Stated goal:
Reproduce verbatim the lines between the one containing "This screenshot has width=1920, height=1080." and the one containing "point(58,221)", inclusive, and no others.

Entries shown:
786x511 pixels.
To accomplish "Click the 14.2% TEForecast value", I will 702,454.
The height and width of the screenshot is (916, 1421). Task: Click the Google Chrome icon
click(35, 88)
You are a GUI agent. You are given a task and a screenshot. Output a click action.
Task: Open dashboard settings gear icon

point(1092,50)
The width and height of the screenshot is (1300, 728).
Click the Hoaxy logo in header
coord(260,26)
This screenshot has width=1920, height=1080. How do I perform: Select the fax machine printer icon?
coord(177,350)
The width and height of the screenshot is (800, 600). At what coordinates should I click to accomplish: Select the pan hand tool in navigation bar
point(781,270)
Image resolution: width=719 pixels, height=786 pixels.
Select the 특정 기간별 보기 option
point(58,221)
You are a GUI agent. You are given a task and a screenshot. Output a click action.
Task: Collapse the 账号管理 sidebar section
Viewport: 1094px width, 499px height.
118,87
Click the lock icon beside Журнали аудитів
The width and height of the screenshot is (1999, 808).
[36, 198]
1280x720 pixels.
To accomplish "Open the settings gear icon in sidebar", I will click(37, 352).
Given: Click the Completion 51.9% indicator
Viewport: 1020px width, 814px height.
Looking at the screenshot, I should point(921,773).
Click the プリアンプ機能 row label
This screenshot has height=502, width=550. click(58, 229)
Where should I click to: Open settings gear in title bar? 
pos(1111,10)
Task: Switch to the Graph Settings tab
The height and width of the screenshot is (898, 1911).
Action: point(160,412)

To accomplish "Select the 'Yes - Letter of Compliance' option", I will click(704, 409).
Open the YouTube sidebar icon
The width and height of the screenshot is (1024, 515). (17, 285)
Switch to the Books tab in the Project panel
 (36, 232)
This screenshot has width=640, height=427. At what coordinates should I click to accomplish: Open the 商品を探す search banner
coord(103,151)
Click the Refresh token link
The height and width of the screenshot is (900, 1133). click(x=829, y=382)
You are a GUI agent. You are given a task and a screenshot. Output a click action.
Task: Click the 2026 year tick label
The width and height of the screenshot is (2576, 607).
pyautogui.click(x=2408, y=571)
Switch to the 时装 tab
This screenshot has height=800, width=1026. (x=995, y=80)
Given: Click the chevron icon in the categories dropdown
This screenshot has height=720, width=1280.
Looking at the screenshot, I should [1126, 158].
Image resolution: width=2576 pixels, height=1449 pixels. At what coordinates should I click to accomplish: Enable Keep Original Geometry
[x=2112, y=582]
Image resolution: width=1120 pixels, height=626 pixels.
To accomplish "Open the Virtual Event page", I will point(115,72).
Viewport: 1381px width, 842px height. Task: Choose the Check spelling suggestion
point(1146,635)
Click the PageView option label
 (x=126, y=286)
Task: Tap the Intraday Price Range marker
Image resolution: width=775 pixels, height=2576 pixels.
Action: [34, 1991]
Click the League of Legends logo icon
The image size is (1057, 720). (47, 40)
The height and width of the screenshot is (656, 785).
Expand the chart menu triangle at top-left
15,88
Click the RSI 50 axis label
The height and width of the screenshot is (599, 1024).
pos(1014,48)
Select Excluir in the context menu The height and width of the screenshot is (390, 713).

Written response:
This screenshot has width=1920, height=1080. How do I perform: Select the fax machine printer icon?
coord(177,350)
The width and height of the screenshot is (800, 600). At what coordinates should I click to accomplish: Select the pan hand tool in navigation bar
point(781,270)
Image resolution: width=719 pixels, height=786 pixels.
Select the 특정 기간별 보기 option
point(58,221)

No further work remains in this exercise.